I am fortunate to have been able to collaborate on worthy initiatives, such as animal welfare campaigns and programs promoting education and health research. Now I am proudly raising awareness about a cause that is dearest to my heart: bringing attention to the “invisible disabilities” of hearing and balance disorders. This comes as a result of experiencing—and learning to live with—these conditions myself. 


In 2017, I suffered from sudden unilateral deafness, an unexpected experience that led to other debilitating health conditions.

Nevertheless, this situation was precisely the driving force for the creation of my latest series titled The Colors of Sound. Through the paintings of this collection, I aim to explore the relationship between sound and life, to consider how we make sense of our surroundings through what we can hear. 

Today, I continue battling vestibular conditions as a consequence of my ear damage.  I have been diagnosed with Hyperacusis (increased sensitivity to certain sound frequencies), Vestibular Migraines, TMJ, Vertigo, BPPV, and Ménière's Disease. These disorders are what we call "invisible disabilities" and are not easily understood because even though those who have them may look fine on the outside, we are actually dealing with terrible symptoms that are extremely debilitating, not only physically but also, and even more so, mentally. 

Through The Colors of Sound series, I want to be able to continue giving hope to other people who, like me, are living with chronic health conditions. For more info, please watch the following video:

An Artist’s Journey Through Hearing Loss

A Story by UHealth, University of Miami Health System



My life-changing experience has given me an amazing opportunity to create awareness about invisible conditions like mine. It has given me a sense of purpose, and I truly feel the need, every morning, to create something beautiful to deliver a powerful message of positivity.

There are many misconceptions surrounding hearing loss and vestibular disorders. The "BUT YOU DON'T LOOK SICK" stigma behind chronic health conditions and mental illnesses is the assumption that someone is healthy just because they look "OK" on the outside can be truly frustrating, painful, and isolating. 
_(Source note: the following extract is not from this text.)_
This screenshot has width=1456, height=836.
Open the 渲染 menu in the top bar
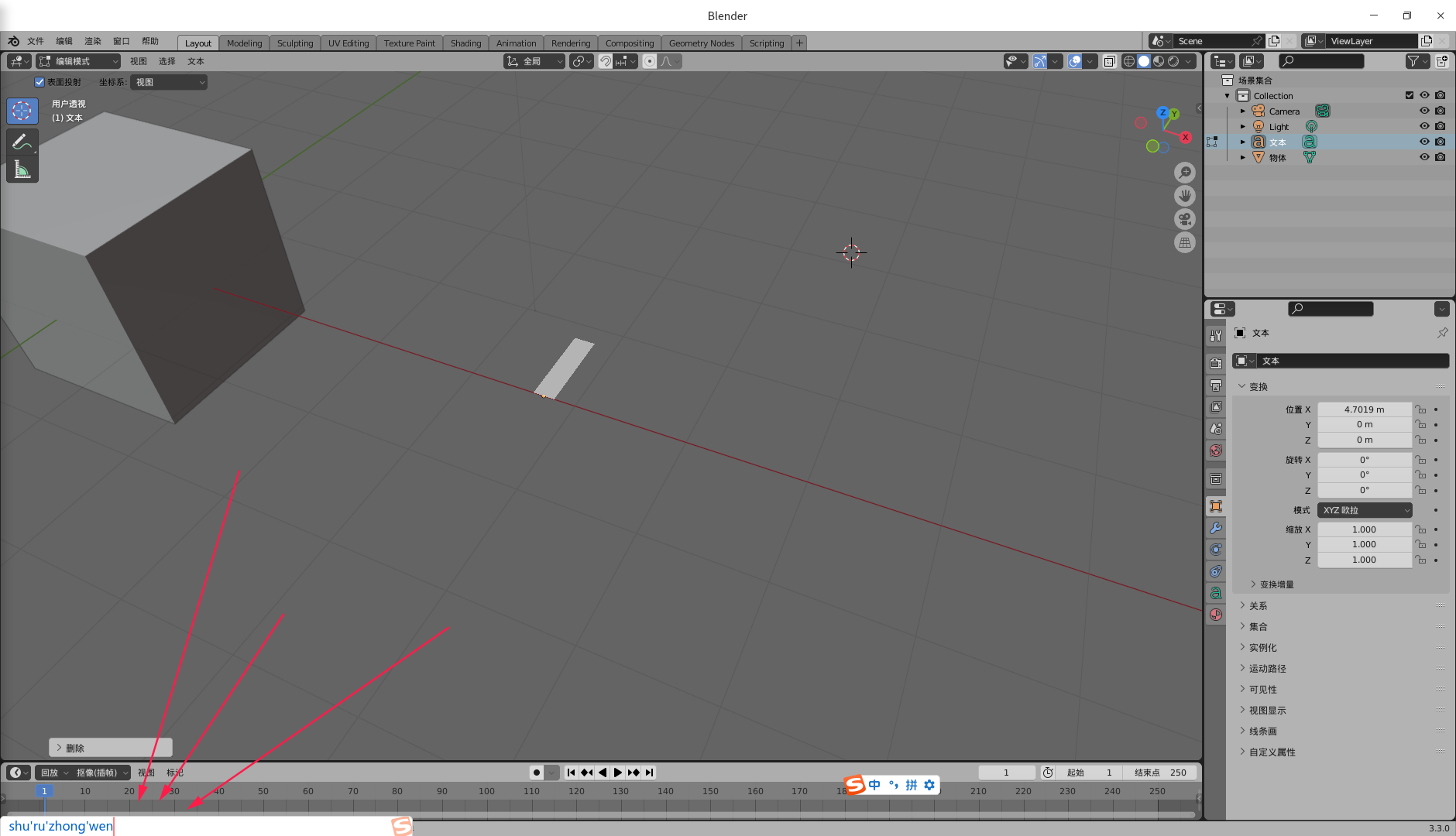[x=93, y=41]
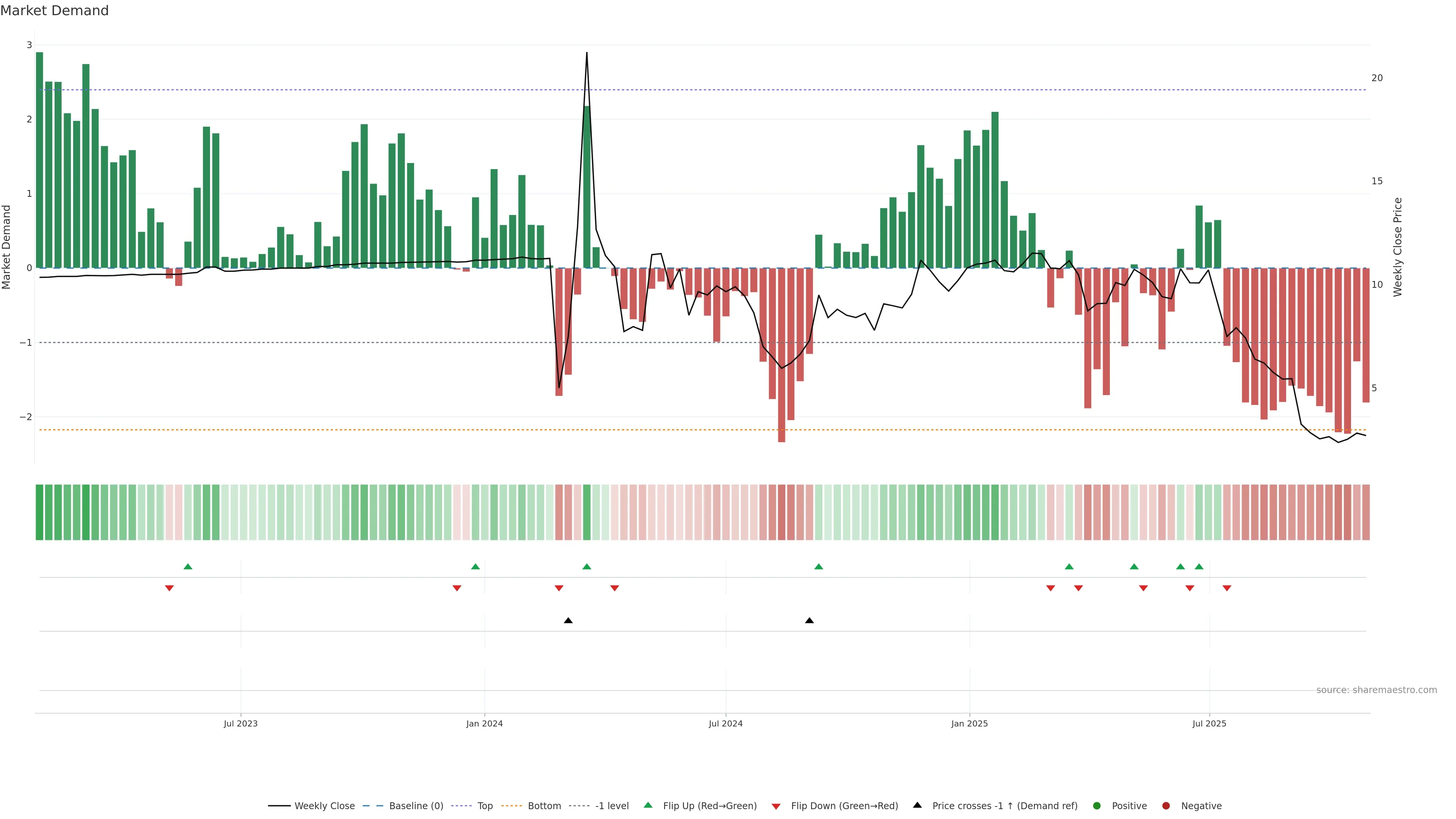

Fortunately, art has kept me sane and optimistic during these periods of frustration and sadness. It has always been an inherent part of my being, and so it is now, more than ever. Now my passion is not only to create but also to use those creations to help those around me. 

For all of us affected by hearing and balance disorders, I hope to continue a meaningful journey of healing through art and awareness. 

Thank you for your continued support.